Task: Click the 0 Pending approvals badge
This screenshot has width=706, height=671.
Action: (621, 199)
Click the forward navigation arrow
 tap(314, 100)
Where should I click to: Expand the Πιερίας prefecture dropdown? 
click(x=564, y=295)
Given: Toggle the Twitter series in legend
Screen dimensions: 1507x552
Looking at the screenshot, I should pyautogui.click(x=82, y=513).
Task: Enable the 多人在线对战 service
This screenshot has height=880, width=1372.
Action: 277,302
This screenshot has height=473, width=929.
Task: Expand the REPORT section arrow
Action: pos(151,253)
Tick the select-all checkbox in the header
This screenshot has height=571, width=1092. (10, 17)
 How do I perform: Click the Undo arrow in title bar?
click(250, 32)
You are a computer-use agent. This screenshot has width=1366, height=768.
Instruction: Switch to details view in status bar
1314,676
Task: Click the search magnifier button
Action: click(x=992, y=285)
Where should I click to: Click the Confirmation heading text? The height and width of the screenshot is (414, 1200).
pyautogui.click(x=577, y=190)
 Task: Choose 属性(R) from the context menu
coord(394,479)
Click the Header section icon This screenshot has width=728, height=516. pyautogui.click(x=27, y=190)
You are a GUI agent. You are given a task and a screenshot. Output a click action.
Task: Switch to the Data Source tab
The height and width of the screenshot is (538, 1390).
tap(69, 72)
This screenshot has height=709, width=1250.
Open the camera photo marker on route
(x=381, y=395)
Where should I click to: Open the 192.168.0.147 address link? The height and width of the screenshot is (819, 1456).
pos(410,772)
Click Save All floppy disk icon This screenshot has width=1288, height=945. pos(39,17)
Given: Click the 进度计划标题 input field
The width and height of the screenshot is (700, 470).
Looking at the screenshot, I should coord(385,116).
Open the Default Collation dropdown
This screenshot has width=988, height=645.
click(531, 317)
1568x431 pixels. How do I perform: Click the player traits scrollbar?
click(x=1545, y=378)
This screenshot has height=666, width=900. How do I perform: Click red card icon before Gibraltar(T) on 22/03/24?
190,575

* **WRITTEN INSTRUCTION**
Reproduce every one of the lines above, character for character, with nothing added, dropped, or altered.

* **RESPONSE BELOW**
Task: Click the 0 Pending approvals badge
This screenshot has width=706, height=671.
Action: (621, 199)
Click the forward navigation arrow
 tap(314, 100)
Where should I click to: Expand the Πιερίας prefecture dropdown? 
click(x=564, y=295)
Given: Toggle the Twitter series in legend
Screen dimensions: 1507x552
Looking at the screenshot, I should pyautogui.click(x=82, y=513).
Task: Enable the 多人在线对战 service
This screenshot has height=880, width=1372.
Action: 277,302
This screenshot has height=473, width=929.
Task: Expand the REPORT section arrow
Action: pos(151,253)
Tick the select-all checkbox in the header
This screenshot has height=571, width=1092. (10, 17)
 How do I perform: Click the Undo arrow in title bar?
click(250, 32)
You are a computer-use agent. This screenshot has width=1366, height=768.
Instruction: Switch to details view in status bar
1314,676
Task: Click the search magnifier button
Action: click(x=992, y=285)
Where should I click to: Click the Confirmation heading text? The height and width of the screenshot is (414, 1200).
pyautogui.click(x=577, y=190)
 Task: Choose 属性(R) from the context menu
coord(394,479)
Click the Header section icon This screenshot has width=728, height=516. pyautogui.click(x=27, y=190)
You are a GUI agent. You are given a task and a screenshot. Output a click action.
Task: Switch to the Data Source tab
The height and width of the screenshot is (538, 1390).
tap(69, 72)
This screenshot has height=709, width=1250.
Open the camera photo marker on route
(x=381, y=395)
Where should I click to: Open the 192.168.0.147 address link? The height and width of the screenshot is (819, 1456).
pos(410,772)
Click Save All floppy disk icon This screenshot has width=1288, height=945. pos(39,17)
Given: Click the 进度计划标题 input field
The width and height of the screenshot is (700, 470).
Looking at the screenshot, I should coord(385,116).
Open the Default Collation dropdown
This screenshot has width=988, height=645.
click(531, 317)
1568x431 pixels. How do I perform: Click the player traits scrollbar?
click(x=1545, y=378)
This screenshot has height=666, width=900. How do I perform: Click red card icon before Gibraltar(T) on 22/03/24?
190,575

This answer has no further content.